In the Graphs > Scatter dialog put post on the vertical axis and pre on the horizontal axis. Continue. Select the graph in the View window and go up to Edit > SPSS Chart Object > Open. Now select File > Export Chart. Enter a file name and type (.JPG is good) and Save. This allow you to save a copy of the scatter plot and then place your eye line on the scatter plot (Question 1).
Next we use Analyze> Regression > Linear to bring up the LInear Regression dialog box.
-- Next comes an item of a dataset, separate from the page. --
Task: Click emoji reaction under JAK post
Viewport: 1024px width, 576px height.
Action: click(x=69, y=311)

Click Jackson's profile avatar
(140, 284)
Here the Post treatment level is the dependent variable and the Pre treatment level is the independent variable (I prefer response and predictor respectively.) Press the Statistics button to bring up the Statistics dialog box and check off Estimates and Confidence Intervals. Continue. Press the Save button to bring up the Save dialog box. Check Unstandardized Prediction Values; Mean and Individual Prediction Intervals; make sure Confidence Interval is at 95%. Continue. Press OK to compute requested statistics.
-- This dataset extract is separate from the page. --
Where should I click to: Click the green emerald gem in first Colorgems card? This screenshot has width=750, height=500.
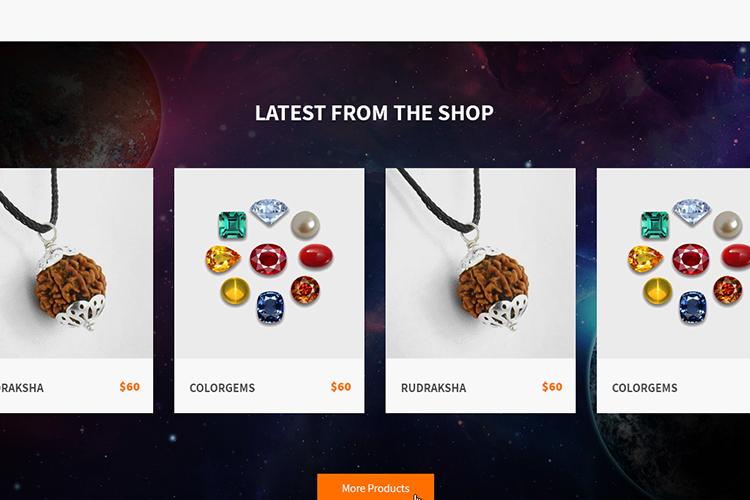[232, 225]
This provides the computations needed to answer question 2, 3, 4 and 6 above. Note that the data set, as displayed in the Data Editor now has five (5) more columns. To plot the fitted curve we will plot the pre,post pairs overlayed with the pre,pre_1 pairs. SPSS graphics editing is quite primative so you cannot easily edit the graph options.
For question 5 we need to compute the Pure Error and Lack of Fit statsitics. There are two ways to do this in SPSS, the hard way and the easy way. The easy is truly easy but you don't really see what is being done. Let's do it anyway. Select Analyze > General Linear Model > Univariate and in the dialog place Post as the Dependent variable and Pre and teh covariate. Press Options and in check the Lack of fit box. Continue. OK to get the statistics. The resulting output is below.
The Lack of Fit test is provided for us directly. Note that the Overall regression F-statistic is quite statistically signficant and the Lack of Fit F-statistic is also quite statistically significant (i.e. less than a=0.05). From this we conclude that the slope of the line is not zero but that a linear relationship is not adequate for describing the relationship. We can see the systematic departures from the line and wonder if a quadratic might fit better.
The hard way to get the appropriate sums of squares is to fit the one-way classification ANOVA model following the simple regression. Choose Analyze > General Linear Model > Univariate and in the dialog place Post as the Dependent variable and Pre and the Fixed Factor. Press Model and in the dialog box put pre(F) into the Model: box. Continue. Press OK. In the resulting output we have the Pure Error sums of squares as the Sums of Sqares Error from the ANOVA. We then compute the Lack of Fit sums of squares by subtraction of the Pure Error SS from the Error SS in the Simple Regression model.
Finally, we could compute the predicted value and confidence intervals for the respons at x=210 and 260, but why not let SPSS do it. If you look at the last two lines of the Data Editor you find in the pre_1 column that we predict a post value of 190.6667 for x=210 and a post value of 226.5 for a pre value of 260. Similarly the 95% confidence interval is (lmci_1, umci_1)=(179.8, 201.5) and (199.99, 253.01) respectively. The (lici_1, uici_1) pairs are the prediction interval bounds.